What is Data Science?

Asked

Viewed 260 times

7

The Stack Overflow matrix has a site called Data Science SE. I, who am an active member of the tag R, I realize that there are few discussions on this subject elsewhere in the Brazilian version of Stack Overflow. Amazes me that this lack of subject mainly in the tag python, that some researches indicate as being the most popular language to work with this subject.

That said, I have the following questions to ask:

  • What is Data Science?

  • As it differs from Statistics?

  • Data Science, Data Mining, Artificial Intelligence, Big Data and Machine Learning are all synonymous with each other or are there differences between these terms?

  • In addition to statistics, mathematics and computation, what are the other skills a data scientist should have?

I created this topic inspired by the question What is Data Mining ?, from right here at Stack Overflow PT.

  • I did not understand what is the relation of Python and R with the question, since it seems merely conceptual

  • Your point is perfectly valid. I put it in these tags to draw more attention of a likely target audience to it.

  • https://www.youtube.com/watch?v=X3paOmcrTjQ I watched this video and got an overview quickly

1 answer

7


What is Data Science?

Data science combines the application of subjects such as computer science, software engineering, mathematics, statistics, programming, economics and business management. It is based on the collection, preparation, analysis, management, visualization and storage of large volumes of information, where in simple terms it can be understood as having strong connections to databases, including big data.

As it differs from Statistics?

Data science combines multidisciplinary fields and computation to interpret data for decision-making, while statistics refer to mathematical analysis that uses quantified models to represent a given data set.

Data science is more oriented to the field of big data, which seeks to provide perception information from large volumes of complex data. On the other hand, statistics provide the methodology to collect, analyze and draw conclusions from the data.

Data science uses tools, techniques and principles to filter and categorize large volumes of data into appropriate data sets or models. This is contrary to the statistic that is limited to tools such as frequency analysis, mean, median, variance analysis , correlation and regression, and so on, to name a few. Data science will investigate and inspect the data to deduce factual, quantitative and statistical inference. This is opposed to the statistic that focuses on analysis using standard techniques involving mathematical formulas and methods.

In addition to statistics, mathematics and computation, what are the others skills that a data scientist must have?

A data scientist must have skill sets to analyze and simplify problems using complex data sets to discover information.

Some approaches that the data scientist should know:

  • Apply scientific methods to troubleshooting using random data
  • Identifies data requirements for a particular problem
  • Identify techniques to obtain desired results
  • Provide value to organizations that use data

Data Science vs Data Mining

Data Mining is an activity that is part of a broader process of Knowledge Discovery in Databases (KDD), while Data Science is a field of study such as Applied Mathematics or Computer Science. Often, Data Science is considered in a broad sense, while Data Mining is considered a niche.

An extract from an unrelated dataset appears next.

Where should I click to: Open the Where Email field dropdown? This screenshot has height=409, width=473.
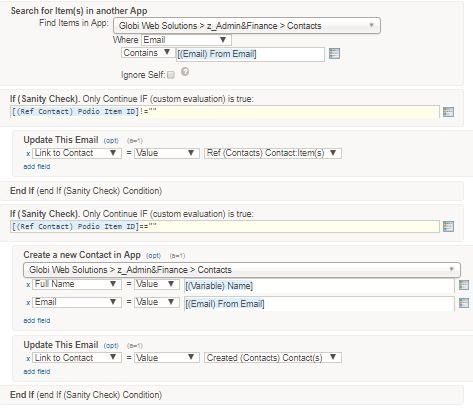(186, 40)
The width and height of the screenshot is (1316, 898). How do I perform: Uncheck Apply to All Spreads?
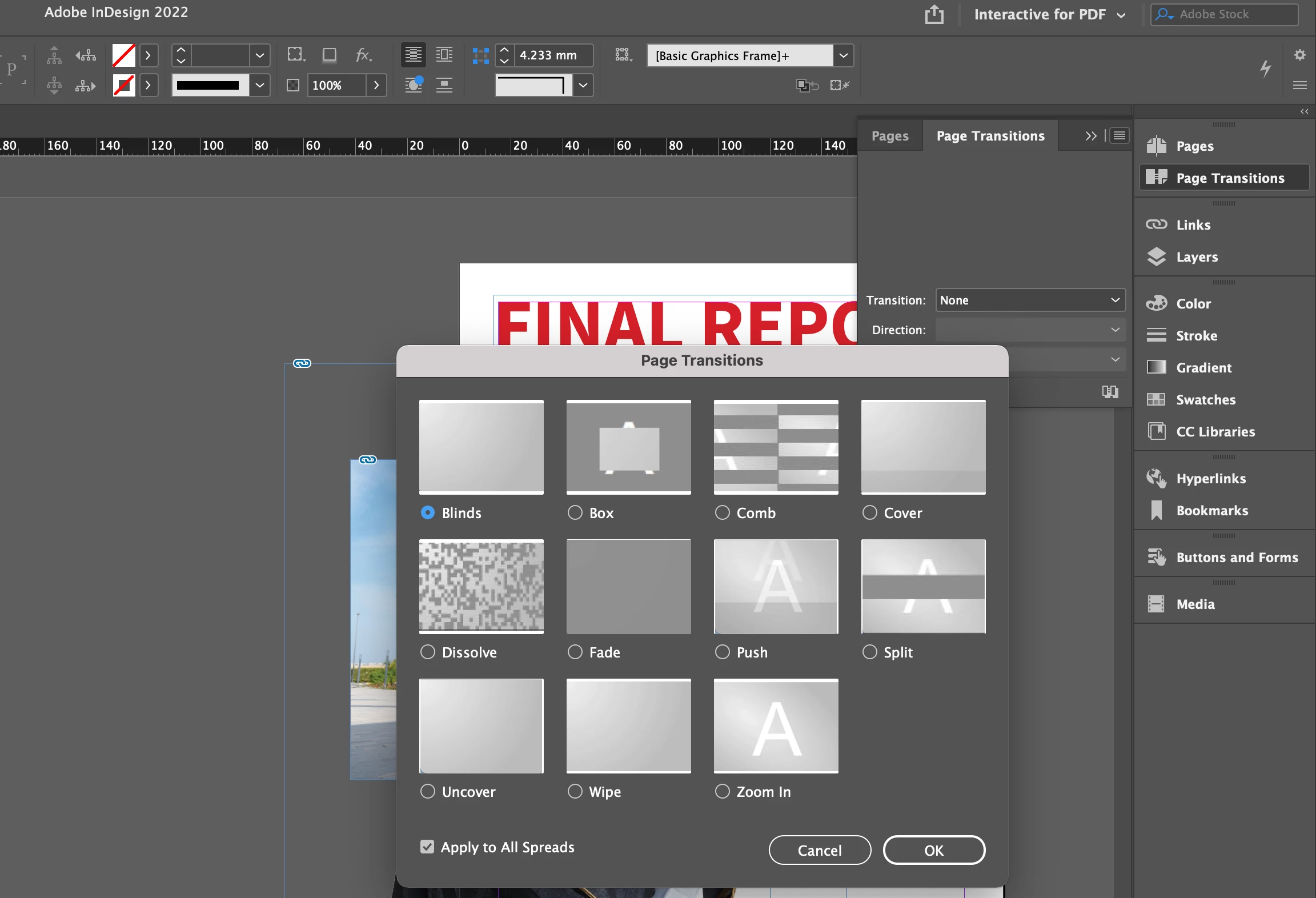(x=427, y=847)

Some activities in Data Mining, such as statistical analysis, recording data flows, and pattern recognition, may cross-reference with Data Science. Therefore, Data Mining becomes a subset of Data Science.

Machine Learning in Data Mining is most used in pattern recognition, while in Data Science it has a more general use.

Note

Data Science and Data Mining should not be confused with Big Data Analysis and it is possible to have "Miners" and "Scientists" working on large data sets.


Data Science vs Machine Learning

Below is the difference between Data Science and Machine Learning:

Components - Data Science systems cover the entire life cycle of data and typically have components to cover the following items:

  • Collection and profiling - pipelines ETL (Extract Transform Load) and profiling

  • Distributed Computing - Horizontally Scalable Data Distribution and Processing

  • Intelligence Automation - Automated ML models for online responses (forecasting, recommendations) and fraud detection.
  • Data visualization - Visually explore data for better data intuition. The integral part of ML modeling.
  • Dashboards and BI - Predefined dashboards with slicing features and data for top-level stakeholders.
  • Data Engineering - Ensure that hot and cold data is always accessible. Covers data backup, security, disaster recovery
  • Deployment in Production Mode - Migrate the system to production with industry standard practices.
  • Automated Decisions - This includes running business logic over data or a complex mathematical model trained using any ML algorithm.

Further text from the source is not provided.